A little less than two weeks to go, and Christmas was starting to stress me out. The holiday unfortunately always gets to me at some point. Adding work and the challenge of doing something new everyday and I was super stressed.
What to do when I can't think of anything else? Cook.
Day 78's thing I've never done before was to make a fruit cake.
Anytime someone says the words (or is it word?), "fruit cake," a negative reaction almost always follows.
Fruit cake is the dense, Christmas dessert with brightly colored candies and God knows what else in it. I've never eaten fruit cake because every fruit cake I've ever seen looks completely disgusting. I've definitely never made one.
This was my year. To make fruit cake?! Gah, I’m so lame.
I found an Emeril Lagasse recipe for Creole Christmas Fruit Cake with Whiskey Sauce. I had high hopes. First, it's Emeril. His stuff always looks good. "Creole" in the title sounded promising too. Plus "Whiskey Sauce?" Whiskey makes everything better. If a tasty fruit cake exists, I figured Emeril was behind it.
Making fruit cake, I quickly learned, was not the cake walk (pun intended) that I hoped it would be. It did not help my Christmas stress level whatsoever. Fruit cake is involved, and requires a great deal of preparation. It's also expensive, calling for assorted dried fruits, three different kinds of nuts, and two different kinds of liquor. I spent at least $35 on a cake that I was pretty sure I wasn’t going to like and pretty sure no one else would eat once they found out it was fruit cake.
If this blog is going to make me poor, which it’s starting to already, I’d prefer it to be on exotic trips to places I've never seen before. Not on Gran Marnier knockoff liquor and a 1/5 of Jim Beam required to bake a cake.
The assembly of the cake mixture was pretty standard. There was a lot more chopping and measuring than usual because there were so many more ingredients, but the cake turned out beautifully. It looked pretty, anyway.
Fruit cake is one of the few things that I've ever made that is not supposed to be served right away. Emeril told me to put the fruit cake in cheesecloth and put it in a plastic freezer bag. Not having either of those things, I left the cake on the plate, wrapped it in coffee filters and covered it with plastic wrap. That’s kind of the same thing. Right?
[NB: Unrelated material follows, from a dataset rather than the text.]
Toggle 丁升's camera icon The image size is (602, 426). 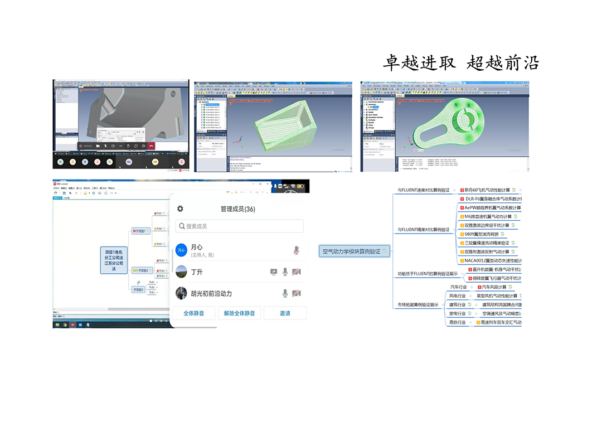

Everyday for week I had to unwrap the cake and douse it (through the coffee filters) with a bourbon sugar mixture. I'm not sure the filters were an appropriate substitute for cheesecloth because the syrupy liquid just sort of went everywhere. The cake, which grew staler each day, eventually sopped it up, though, which I think was the point.
When I finally was able to cut it, I was impressed at how well it turned out. Other fruit cakes may be gross, but mine and Emeril's was great!
I’m warning you, there are more holiday food entries ahead, but here’s where we are so far:
Gingerbread with cream cheese frosting = eh, I’ve had better
Latkes = yes, please!
Fruit cake = tasty, but not at all worth the expense or the trouble.
So far, Christmas food was not really stacking up, though I did make believers out of some of my co-workers who tried my "Christmas" cake a week later when I brought it into work. I didn't tell anyone it was fruit cake. What they didn't know didn't hurt them. They liked it!